The advocate, Joe Hubbard, who is the retired executive director of Catholic Urban Charities, will be the guest speaker at this year's Lessie Bates Davis Neighborhood House anniversary celebration, which marks 104 years of providing for the poor and in the metro-east.
The event at Gateway Convention Center in Collinsville starts at 5 p.m. Saturday with a pre-dinner reception. Dinner starts at 6 p.m. This year's honorees are Dr. Richard Bonner, a retired educator in East St. Louis; Dr. Martin Wolske, a professor at University of Illinois; and Javier Duren, a student at Yale University in New Haven, Conn.
Hubbard said he plans to talk about the need for nonprofits to work together to provide resources for families so that more families can have their needs taken care of, and services are not duplicated.
"In the last 40 years that I have been working with Lessie Bates Davis Neighborhood House, I found out that there are a lot of opportunities for nonprofits to network and work together. And when we have done this, it has been my experience that we service the people who are in need in a quality manner, and we serve more," Hubbard said.
Hubbard recalled the aftermath of Hurricane Katrina, when many people had nowhere to go, and many were dropped off in East St. Louis.
"Working together, we were able to service their needs," Hubbard said. "If we use our resources in one common way by partnering, we can work on the whole person."
He added, "We are also there to provide ministry. We are there to support them and help them through their hard times and help them to get out of poverty any way we can."
Hubbard said sometimes he and others work 24 hours a day.

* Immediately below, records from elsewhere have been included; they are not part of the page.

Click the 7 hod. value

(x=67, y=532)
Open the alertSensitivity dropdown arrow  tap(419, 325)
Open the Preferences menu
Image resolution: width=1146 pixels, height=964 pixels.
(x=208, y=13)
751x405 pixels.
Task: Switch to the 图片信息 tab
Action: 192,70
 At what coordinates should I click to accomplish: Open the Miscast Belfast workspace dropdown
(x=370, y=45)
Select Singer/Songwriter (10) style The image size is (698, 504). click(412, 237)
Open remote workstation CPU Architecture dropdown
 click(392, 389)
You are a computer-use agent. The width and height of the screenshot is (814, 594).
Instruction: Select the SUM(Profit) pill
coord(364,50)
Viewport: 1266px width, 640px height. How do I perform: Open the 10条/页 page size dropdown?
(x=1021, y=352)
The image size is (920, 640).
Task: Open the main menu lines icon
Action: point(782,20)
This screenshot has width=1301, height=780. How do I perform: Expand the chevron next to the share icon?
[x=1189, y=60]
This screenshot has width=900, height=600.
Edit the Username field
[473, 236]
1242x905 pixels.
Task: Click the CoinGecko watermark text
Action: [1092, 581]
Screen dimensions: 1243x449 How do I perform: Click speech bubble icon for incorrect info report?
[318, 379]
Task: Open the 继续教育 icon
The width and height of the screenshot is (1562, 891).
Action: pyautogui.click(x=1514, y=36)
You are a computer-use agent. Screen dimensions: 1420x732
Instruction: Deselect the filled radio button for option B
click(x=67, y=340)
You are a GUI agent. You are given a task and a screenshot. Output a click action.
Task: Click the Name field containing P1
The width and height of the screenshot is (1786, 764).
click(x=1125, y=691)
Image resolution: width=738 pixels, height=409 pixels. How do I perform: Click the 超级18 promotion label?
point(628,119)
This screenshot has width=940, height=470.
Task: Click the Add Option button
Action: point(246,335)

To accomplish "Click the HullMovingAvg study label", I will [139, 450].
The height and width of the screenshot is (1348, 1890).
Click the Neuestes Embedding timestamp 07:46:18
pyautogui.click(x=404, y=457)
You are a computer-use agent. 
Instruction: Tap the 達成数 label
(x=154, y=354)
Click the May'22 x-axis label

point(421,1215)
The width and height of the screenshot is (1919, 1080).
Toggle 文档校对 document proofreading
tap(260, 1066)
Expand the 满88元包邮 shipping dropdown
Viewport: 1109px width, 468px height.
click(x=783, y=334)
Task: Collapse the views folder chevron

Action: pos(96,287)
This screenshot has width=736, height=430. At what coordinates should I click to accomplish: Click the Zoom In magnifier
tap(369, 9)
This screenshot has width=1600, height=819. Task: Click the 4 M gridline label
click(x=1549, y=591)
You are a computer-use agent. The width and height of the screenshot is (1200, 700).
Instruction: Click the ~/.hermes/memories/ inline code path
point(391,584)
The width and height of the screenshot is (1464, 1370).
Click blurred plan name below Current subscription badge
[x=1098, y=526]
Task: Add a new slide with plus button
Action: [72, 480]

He talked of how bad the need is due to the downturn of the economy. Services are being increasingly cut. Babies are dying from a lack of prenatal care. Hubbard said since March, his organization has helped to pay for the burials of 30 babies.
"There aren't as many services available to the poor as there once was. And, if we don't all work together with our money, time and talent, we won't be able to help as many people as we do," Hubbard said. "Years ago when Bill Kreeb, eecutive director of Lessie Bates Neighborhood House, was younger, he would walk to Springfield to call attention to funding issues surrounding programs for the poor."
Hubbard said it "takes faith, love and all of us reaching out to help someone. Some individuals are alcoholics, drug users, or come from dysfunctional families. It's about love, charity, hope and vision."
Hubbard said people hear many negative things about East St. Louis. "But there are a lot of good people in these areas, too. Some of them are just down on their luck," he said.
Tickets are still available for the event. A single ticket is $45. Tables of eight will cost $340.
A silent auction will be held. This year more than 180 baskets have been donated for the auction.
The Lessie Bates Davis Neighborhood House, serving the East St. Louis area, is a United Methodist community center whose mission is to improve the quality of life for residents.